В этот момент дрон показал, как очередной червь высунулся из своей норы и выплюнул в бездну три «Призрака». Но не обычной модификации, как была у подавляющего большинства защитников форпоста, а «иксы». Те, что носили прибывшие аристократы.
Я посмотрел на свою команду. Четверо ходит. Двое передвигается. Четверо бесполезны. Впереди огромные толпы ксорхианцев и пожиратель, которого вообще непонятно как уничтожать. При этом было чёткое понимание — отступать некуда. Да даже если было бы куда — десант своих не бросает. А там, внизу, три десятка «своих».
— Зато умрём красиво, — хрипло произнесла Зорина, озвучив то, о чём все молчали. — С треском. Как по мне, отступать нельзя. Так только груваки толстозадые делают, обосравшиеся от вида собственного отражения. В Фениксе таких нет.

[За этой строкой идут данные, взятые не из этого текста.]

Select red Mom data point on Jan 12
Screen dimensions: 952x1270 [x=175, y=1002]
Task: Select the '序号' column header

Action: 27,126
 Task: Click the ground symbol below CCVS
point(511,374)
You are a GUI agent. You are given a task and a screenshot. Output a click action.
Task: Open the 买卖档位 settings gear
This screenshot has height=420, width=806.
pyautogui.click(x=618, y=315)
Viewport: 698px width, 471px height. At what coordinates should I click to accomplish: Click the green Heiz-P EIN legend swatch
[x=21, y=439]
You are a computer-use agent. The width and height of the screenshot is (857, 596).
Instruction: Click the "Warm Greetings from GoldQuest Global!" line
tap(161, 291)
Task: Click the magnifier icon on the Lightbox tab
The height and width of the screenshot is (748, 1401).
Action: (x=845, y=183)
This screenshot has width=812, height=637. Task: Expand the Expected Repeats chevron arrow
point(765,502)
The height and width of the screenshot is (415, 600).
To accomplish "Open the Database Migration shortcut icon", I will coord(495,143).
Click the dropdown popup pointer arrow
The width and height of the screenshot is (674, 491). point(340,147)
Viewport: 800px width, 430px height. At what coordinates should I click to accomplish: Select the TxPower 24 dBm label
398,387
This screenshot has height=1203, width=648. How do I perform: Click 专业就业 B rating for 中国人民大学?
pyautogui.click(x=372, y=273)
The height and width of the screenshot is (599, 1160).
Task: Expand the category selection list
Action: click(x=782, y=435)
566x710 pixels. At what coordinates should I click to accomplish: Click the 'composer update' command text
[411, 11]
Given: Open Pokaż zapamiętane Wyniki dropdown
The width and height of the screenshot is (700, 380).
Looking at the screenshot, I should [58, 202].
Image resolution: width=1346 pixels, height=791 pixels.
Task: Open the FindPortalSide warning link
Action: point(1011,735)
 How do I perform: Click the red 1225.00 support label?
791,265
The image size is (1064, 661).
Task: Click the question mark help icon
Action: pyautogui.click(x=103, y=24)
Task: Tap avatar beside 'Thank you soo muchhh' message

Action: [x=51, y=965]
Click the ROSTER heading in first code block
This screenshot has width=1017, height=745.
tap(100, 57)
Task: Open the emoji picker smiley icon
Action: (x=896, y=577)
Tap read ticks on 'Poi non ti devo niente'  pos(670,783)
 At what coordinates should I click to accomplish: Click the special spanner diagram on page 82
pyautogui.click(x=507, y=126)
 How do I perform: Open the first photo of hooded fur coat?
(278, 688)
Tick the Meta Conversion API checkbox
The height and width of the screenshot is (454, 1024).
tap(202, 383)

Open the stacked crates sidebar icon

— Нужно спускаться, — послышался чужой голос. Незнакомый.
— Ты кто и куда нам нужно спускаться? — я начал озираться, выискивая говорившего. Связь ещё не добивала до тех, кто находился в коконах, так что говоривший должен быть рядом с нами. Но всё оказалось банальней — лежавший на шкуре боец Соларионов дёрнул головой, показывая, что пришёл в себя.
— Тень тридцать три, — представился мой надсмотрщик. — Для вас Тень. Обрыв позвоночника. Не мобилен. Нам нужно вниз. Пожиратель пытается уничтожить осколок малой базы предтеч. Уничтожим его и доберёмся до ядра — получим шанс. Не доберёмся — станем удобрением, как они.
— Он прав, — послышался уже нормальный голос Эхо. — Обновление информации. Малая база предтеч действительно может увеличить шансы на выживание на семьдесят два процента.
Особенность Эхо была в его урезанной памяти. Он помнил только про падальщиков и всё, что с ними было связано. Всё остальное было скомкано и практически не существовало. Поэтому такие внезапные «озарения», когда в его базу пробивался новый кусок информации, имели под собой основу. Он заново открывал то, что когда-то знал.